- [TASK INSTRUCTIONS]
a) Reproduce the stretch of the commentary on Dr. Ashish Jha from "Notice two major" through "for that, now.".
b) In the commentary on Dr. Ashish Jha, what does Jha largely blame for the nationwide lockdown in the spring of 2020?

- [TEXT]
------------------------------------
This is too little too late from the likes of Jha.
Nonetheless, it’s worth noting this mild corrective from Brown University’s Dr. Ashish Jha on Newsmakers, as summarized in a recent “Nesi’s Notes” column:
“I think we all in public health could have done a better job of communicating with more humility about what we knew and didn’t know. There was a desire by some people to act more certain than they were.” But he also thinks major damage was done by the decision to effectively impose a nationwide lockdown in the spring of 2020, which he blames in large part on a lack of visibility caused by the botched rollout of testing. “The virus was in big numbers here in Rhode Island, Boston, New York, Washington, D.C.,” he recalled. “There was almost none in Mississippi, almost none in Montana. And because we did not know that, we had to do a nationwide lockdown. And people in Mississippi rightly said, ‘Wait, you’re doing all these public health measures — our hospitals are empty, I don’t know anybody who’s got COVID, no one’s getting sick, this makes no sense.’ And that very blunt response actually I think was the basis for a lot of people losing faith in the public-health response.”
Notice two major omissions, though. The first is from Jha, who doesn’t elaborate on how the overreactors will be held accountable. As always, the experts get an unlimited “oops” card.
The corresponding second omission is from Nesi and the rest of the media. Some folks had it right at the time. A healthy media system would be rewarding them for that, now.
------------------------------------
- [DATA SEGMENT]
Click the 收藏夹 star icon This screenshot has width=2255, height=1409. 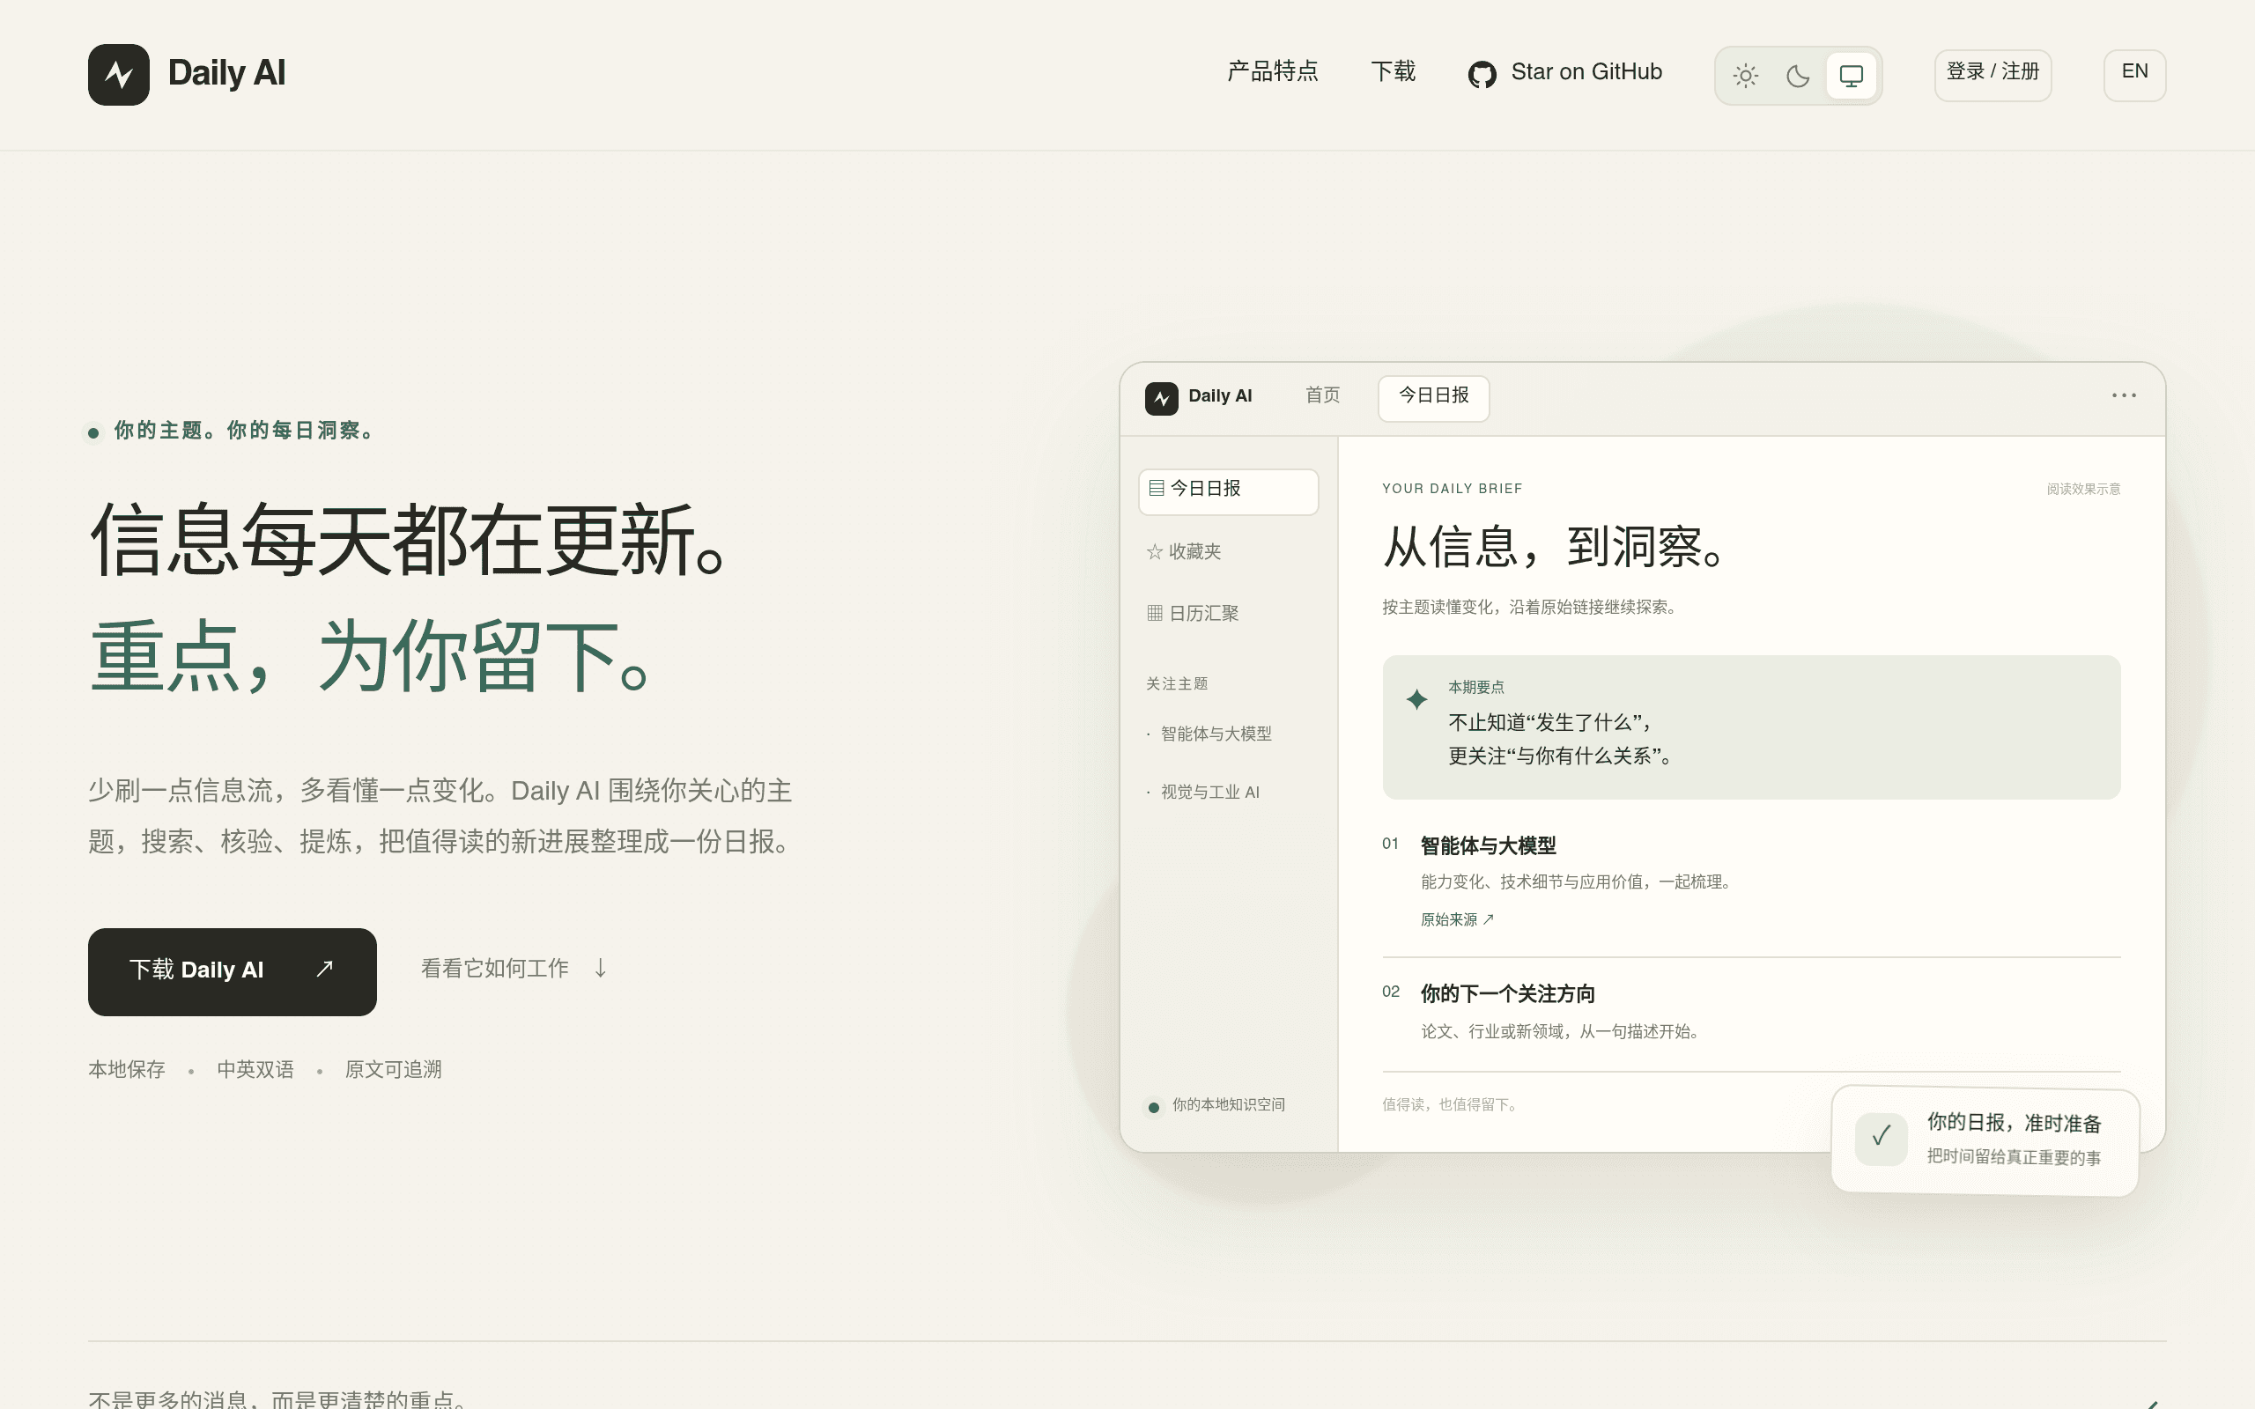(x=1155, y=552)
------------------------------------
- [SOLVED TASKS]
a)
Notice two major omissions, though. The first is from Jha, who doesn’t elaborate on how the overreactors will be held accountable. As always, the experts get an unlimited “oops” card.
The corresponding second omission is from Nesi and the rest of the media. Some folks had it right at the time. A healthy media system would be rewarding them for that, now.

b) A lack of visibility caused by the botched rollout of testing.